2018
Sometimes, family can't be trusted. In my case, I know this all too well.
This was my junior year of high school. I was living a great life, in Florida, with great friends and a girlfriend. I thought that for once in my high school career, I could finally take it easy. But boy, was I wrong. Very wrong. Instead of a happy junior year, with no stress, I had one of the worst years of my life. All thanks to one person. You see, this "one person" is technically MORE than one person and will get butt hurt if I say it's all their fault. But it's also my opinion. Let's call the prick Ursula. She was my aunt. I say "was" as if she died, but honestly, I just despise her so much, that I can't bring myself to call her my aunt anymore. She reminds me of one of those soccer moms you'll see at a football game for their son who isn't even that good. She sees herself as entitled like she is "above" everyone around her. She is a rich, stuck up, mother of soon to be four children, which is why I see the phrase "she thinks she is entitled" to be somewhat accurate.

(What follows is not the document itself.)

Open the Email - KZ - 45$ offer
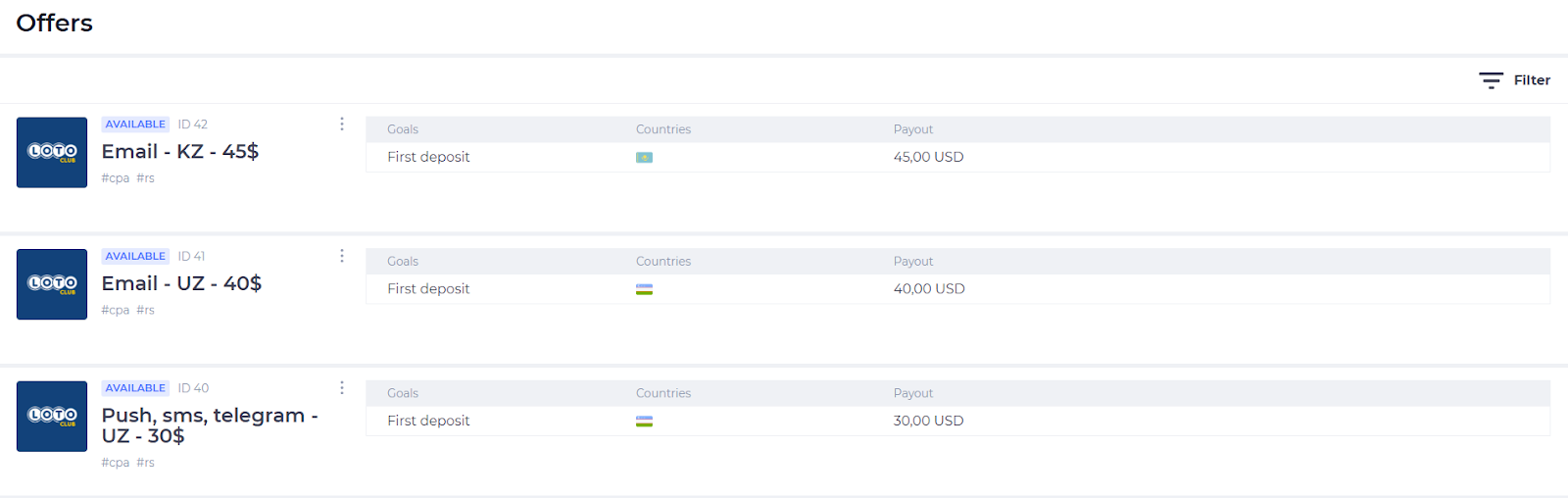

Earlier in the year, my elder sister got pregnant with my nephew. Nothing bad about it. Other than the fact that his biological dad is a complete git, it was fine. But of course, nothing is perfect. And before we knew it, the drama had arisen. His dad continued to change his excuse from "the baby isn't mine" to "it's mine and I will take care of it". After a while of this, Ursula decided to act as my sister's lawyer if anything bad happened and proceeded to move her and my nephew up north to Washington. At first, I didn't see anything wrong with it. Not that I was happy they were gone, in fact, I bawled into my girlfriend's shoulder at the time about how much I missed them at her house one time. A/N: She was not my girlfriend at that time.

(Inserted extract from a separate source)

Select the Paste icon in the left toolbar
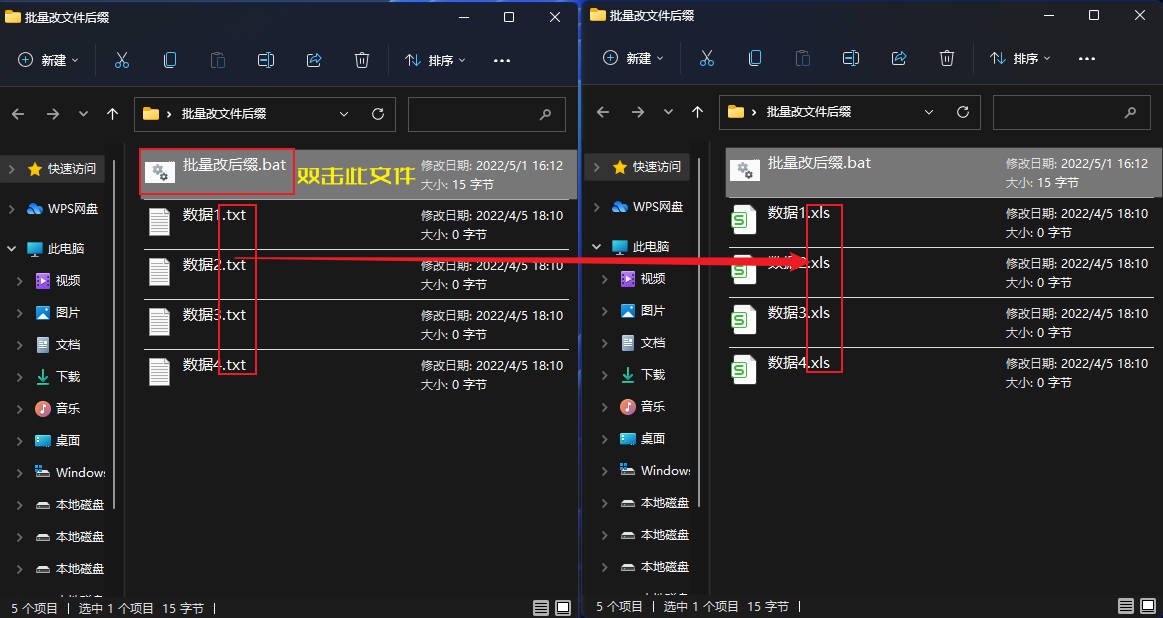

Fast forward to August of 2018, when school started. For once, I started to "enjoy" school. People acted differently towards me, I made new friends and none of my teachers were frustrating. And eventually, the girl I mentioned earlier and I started dating. I was living the best life at the time, and I would never have asked for anything different. Well, now that it has been a couple of years, I can't say that. But I was having a great life, until BAM. Ursula decided to "let us inhabit her husband's house". Listen, when you say someone can just "live" in your house, it sounds like you're trying something stupid. When I told my girlfriend about this, I could sense that she was distraught. I mean, who could blame her? We knew each other for three years, became best friends and eventually girlfriends. Of course this would put a lot of stress on someone. Right before we were about to move in October, while I was in Spanish class, she texted me one of the most heartbreaking things in the world. She told me that she needed a break, and later a breakup. I was heartbroken. I had just lost my soulmate. My other half. My everything. All because Ursula was making us move. That is why I blame her for ruining a lot. Not my parents. Not my girlfriend. Not even myself. Just, Ursula.

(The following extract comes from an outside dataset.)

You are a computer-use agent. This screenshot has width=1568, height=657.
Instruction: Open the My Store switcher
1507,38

Even to this day I refuse to blame my parents for what happened. Though, as an adult with an apartment of her own I can see what happened was partly their fault. But they aren't full to blame.
Shortly after we moved back up to Washington, I was transferred to a new school. At first, I protested greatly to my mom. I did NOT want to go to the same school as my cousin but that didn't do anything as I was put in the school anyways. Looking back, I am happy I got put there, met my best friend there.
Someone else I met was someone named Eric, he was cool. I'll even admit this, but I had the biggest crush on him. He was one of the only people that had been nice to me at this new school. This new environment seemed crazy to me and at the time liking him was the only thing that made sense. A/N: Let me add that I no longer am in contact with this person. In fact, it's been years since I've had an actual conversation with him.
Eventually my cousin transferred out of that school, which was great for me. No more getting so anxious going to the class we shared that I would call my mom to come get me. I'm going to be honest and say I don't remember how many classes I missed because of them, but I'm sure it was a lot. Once they transferred my attendance improved significantly. Good for me. This was in November/December, I think. I was thankful and was much more comfortable going to school and was so ready for my new class schedule.
N/A: please, please, PLEASE look at the description of this story before commenting or forming opinions.
YOU ARE READING
family
Randomjust a little bit of what goes on in my life. -possible big update since i haven't written in who knows how long and a lot has happened since i wrote this. -real names will not be used -this is MY experience, in my own words and am not trying to d...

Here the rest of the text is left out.